• WHAT THE EXERCISE ASKS:
Retype the records below without any change, starting at the line that contains "Given: Click the 'Are" and ending with the last line of the records.

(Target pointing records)
*-*-*

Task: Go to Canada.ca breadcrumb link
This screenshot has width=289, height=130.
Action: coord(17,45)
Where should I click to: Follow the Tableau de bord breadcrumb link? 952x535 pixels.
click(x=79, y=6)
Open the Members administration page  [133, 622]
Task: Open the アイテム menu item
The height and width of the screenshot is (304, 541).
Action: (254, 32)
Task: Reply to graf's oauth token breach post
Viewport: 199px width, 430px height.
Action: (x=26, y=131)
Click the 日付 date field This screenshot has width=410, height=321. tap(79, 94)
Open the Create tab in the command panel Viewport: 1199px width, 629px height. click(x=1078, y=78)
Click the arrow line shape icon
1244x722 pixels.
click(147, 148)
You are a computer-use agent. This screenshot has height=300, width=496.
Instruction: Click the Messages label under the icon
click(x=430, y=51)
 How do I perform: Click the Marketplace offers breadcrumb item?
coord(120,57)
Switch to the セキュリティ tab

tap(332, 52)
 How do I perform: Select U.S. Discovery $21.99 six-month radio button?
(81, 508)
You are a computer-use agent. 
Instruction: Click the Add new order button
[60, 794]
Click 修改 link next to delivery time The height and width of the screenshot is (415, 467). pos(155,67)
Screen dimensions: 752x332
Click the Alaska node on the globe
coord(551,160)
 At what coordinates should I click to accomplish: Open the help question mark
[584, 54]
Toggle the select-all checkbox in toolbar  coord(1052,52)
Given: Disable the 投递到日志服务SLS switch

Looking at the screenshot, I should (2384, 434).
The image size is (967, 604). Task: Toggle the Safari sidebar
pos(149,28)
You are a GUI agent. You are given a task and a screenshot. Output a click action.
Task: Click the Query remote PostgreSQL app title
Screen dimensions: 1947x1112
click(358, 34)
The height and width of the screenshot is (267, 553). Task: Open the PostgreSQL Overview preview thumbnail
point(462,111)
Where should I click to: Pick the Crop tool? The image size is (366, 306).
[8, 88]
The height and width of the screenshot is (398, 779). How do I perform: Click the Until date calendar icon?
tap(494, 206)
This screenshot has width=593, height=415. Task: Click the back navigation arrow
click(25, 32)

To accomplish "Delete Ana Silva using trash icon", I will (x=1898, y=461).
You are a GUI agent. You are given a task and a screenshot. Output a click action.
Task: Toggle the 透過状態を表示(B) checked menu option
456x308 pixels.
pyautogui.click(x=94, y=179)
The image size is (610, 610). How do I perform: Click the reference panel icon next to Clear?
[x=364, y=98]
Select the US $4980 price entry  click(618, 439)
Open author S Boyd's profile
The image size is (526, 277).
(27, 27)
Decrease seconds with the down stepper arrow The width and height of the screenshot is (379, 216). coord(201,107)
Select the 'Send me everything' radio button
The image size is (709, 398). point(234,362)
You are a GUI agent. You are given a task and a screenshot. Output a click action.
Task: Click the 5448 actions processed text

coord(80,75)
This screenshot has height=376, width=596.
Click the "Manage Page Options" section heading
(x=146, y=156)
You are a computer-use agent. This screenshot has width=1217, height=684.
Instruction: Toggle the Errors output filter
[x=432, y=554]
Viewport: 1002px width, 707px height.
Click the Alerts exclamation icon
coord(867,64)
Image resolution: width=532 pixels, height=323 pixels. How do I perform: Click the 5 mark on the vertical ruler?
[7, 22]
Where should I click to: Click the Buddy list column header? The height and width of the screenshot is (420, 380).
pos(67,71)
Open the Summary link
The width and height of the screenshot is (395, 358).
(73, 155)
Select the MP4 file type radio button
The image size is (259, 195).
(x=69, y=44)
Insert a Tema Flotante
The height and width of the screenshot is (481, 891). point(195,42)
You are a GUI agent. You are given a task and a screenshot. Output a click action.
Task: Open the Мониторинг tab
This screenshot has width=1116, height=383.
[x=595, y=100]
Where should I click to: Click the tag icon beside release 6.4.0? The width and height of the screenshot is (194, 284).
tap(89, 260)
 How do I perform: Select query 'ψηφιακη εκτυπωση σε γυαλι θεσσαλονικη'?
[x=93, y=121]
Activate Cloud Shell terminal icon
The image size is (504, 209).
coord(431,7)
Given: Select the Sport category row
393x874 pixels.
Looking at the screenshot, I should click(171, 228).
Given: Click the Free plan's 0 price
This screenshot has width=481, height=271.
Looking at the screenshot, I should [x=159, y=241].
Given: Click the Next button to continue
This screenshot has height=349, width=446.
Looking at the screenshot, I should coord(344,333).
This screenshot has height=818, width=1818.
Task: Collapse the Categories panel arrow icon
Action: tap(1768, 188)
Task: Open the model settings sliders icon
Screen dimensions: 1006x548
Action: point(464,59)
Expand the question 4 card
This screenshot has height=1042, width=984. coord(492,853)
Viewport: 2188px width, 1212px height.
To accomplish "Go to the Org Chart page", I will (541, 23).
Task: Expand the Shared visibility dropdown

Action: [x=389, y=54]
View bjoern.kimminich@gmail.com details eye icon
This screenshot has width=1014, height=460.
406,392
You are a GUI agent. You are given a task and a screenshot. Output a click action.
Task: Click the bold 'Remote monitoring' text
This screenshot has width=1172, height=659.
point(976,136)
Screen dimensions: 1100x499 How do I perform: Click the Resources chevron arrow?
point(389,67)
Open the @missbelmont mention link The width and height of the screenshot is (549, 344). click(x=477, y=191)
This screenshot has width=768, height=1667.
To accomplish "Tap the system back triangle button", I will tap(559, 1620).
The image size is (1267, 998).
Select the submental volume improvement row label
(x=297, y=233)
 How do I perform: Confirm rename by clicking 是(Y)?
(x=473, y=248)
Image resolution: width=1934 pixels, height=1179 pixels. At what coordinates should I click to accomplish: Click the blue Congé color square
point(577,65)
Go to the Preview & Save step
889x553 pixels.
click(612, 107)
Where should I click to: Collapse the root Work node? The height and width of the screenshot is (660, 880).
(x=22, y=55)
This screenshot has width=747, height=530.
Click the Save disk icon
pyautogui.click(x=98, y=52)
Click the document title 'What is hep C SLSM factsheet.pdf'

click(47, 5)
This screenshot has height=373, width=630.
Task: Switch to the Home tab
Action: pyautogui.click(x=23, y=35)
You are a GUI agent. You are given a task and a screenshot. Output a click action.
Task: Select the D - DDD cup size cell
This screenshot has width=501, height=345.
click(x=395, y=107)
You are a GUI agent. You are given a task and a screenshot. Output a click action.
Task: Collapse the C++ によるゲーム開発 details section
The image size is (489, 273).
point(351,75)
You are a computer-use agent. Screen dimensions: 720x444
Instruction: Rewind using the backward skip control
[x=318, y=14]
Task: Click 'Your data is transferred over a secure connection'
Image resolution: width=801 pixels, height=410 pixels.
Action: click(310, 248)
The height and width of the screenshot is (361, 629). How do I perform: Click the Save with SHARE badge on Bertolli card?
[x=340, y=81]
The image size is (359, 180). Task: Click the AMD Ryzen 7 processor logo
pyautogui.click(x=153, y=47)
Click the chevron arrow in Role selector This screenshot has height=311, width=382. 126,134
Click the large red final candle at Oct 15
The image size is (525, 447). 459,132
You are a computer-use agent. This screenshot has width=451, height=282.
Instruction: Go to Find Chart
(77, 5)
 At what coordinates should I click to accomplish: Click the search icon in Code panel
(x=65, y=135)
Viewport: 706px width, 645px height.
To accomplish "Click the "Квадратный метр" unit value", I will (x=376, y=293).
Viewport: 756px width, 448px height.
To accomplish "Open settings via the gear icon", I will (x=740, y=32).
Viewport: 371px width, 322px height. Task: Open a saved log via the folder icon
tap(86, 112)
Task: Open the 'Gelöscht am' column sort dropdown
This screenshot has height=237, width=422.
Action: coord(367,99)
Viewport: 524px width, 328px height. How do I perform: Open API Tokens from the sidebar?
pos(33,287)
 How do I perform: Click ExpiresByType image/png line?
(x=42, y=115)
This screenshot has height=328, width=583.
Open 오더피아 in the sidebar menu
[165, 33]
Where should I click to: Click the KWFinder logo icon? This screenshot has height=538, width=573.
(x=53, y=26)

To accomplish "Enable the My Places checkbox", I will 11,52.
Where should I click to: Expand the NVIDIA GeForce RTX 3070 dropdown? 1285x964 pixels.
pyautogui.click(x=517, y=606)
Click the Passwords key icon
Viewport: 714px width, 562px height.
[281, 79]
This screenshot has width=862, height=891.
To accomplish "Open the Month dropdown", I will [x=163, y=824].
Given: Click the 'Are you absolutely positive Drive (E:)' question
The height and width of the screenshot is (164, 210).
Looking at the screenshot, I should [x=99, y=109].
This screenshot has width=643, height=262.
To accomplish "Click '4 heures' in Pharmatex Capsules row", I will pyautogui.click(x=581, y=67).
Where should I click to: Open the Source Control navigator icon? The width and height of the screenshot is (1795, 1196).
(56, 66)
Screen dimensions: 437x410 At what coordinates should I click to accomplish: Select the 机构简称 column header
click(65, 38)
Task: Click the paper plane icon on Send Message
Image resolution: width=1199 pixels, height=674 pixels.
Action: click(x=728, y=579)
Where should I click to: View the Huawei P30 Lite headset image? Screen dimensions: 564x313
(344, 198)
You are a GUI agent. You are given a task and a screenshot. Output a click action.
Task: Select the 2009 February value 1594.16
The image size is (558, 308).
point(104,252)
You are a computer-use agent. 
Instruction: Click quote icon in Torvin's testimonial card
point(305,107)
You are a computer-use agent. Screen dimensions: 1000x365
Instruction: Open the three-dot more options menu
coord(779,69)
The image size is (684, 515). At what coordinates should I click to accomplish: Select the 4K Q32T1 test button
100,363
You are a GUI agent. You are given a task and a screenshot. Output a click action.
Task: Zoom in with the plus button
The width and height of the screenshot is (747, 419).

*-*-*

• WRITTEN ANSWER:
Given: Click the 'Are you absolutely positive Drive (E:)' question
The height and width of the screenshot is (164, 210).
Looking at the screenshot, I should [x=99, y=109].
This screenshot has width=643, height=262.
To accomplish "Click '4 heures' in Pharmatex Capsules row", I will pyautogui.click(x=581, y=67).
Where should I click to: Open the Source Control navigator icon? The width and height of the screenshot is (1795, 1196).
(56, 66)
Screen dimensions: 437x410 At what coordinates should I click to accomplish: Select the 机构简称 column header
click(65, 38)
Task: Click the paper plane icon on Send Message
Image resolution: width=1199 pixels, height=674 pixels.
Action: click(x=728, y=579)
Where should I click to: View the Huawei P30 Lite headset image? Screen dimensions: 564x313
(344, 198)
You are a GUI agent. You are given a task and a screenshot. Output a click action.
Task: Select the 2009 February value 1594.16
The image size is (558, 308).
point(104,252)
You are a computer-use agent. 
Instruction: Click quote icon in Torvin's testimonial card
point(305,107)
You are a computer-use agent. Screen dimensions: 1000x365
Instruction: Open the three-dot more options menu
coord(779,69)
The image size is (684, 515). At what coordinates should I click to accomplish: Select the 4K Q32T1 test button
100,363
You are a GUI agent. You are given a task and a screenshot. Output a click action.
Task: Zoom in with the plus button
The width and height of the screenshot is (747, 419).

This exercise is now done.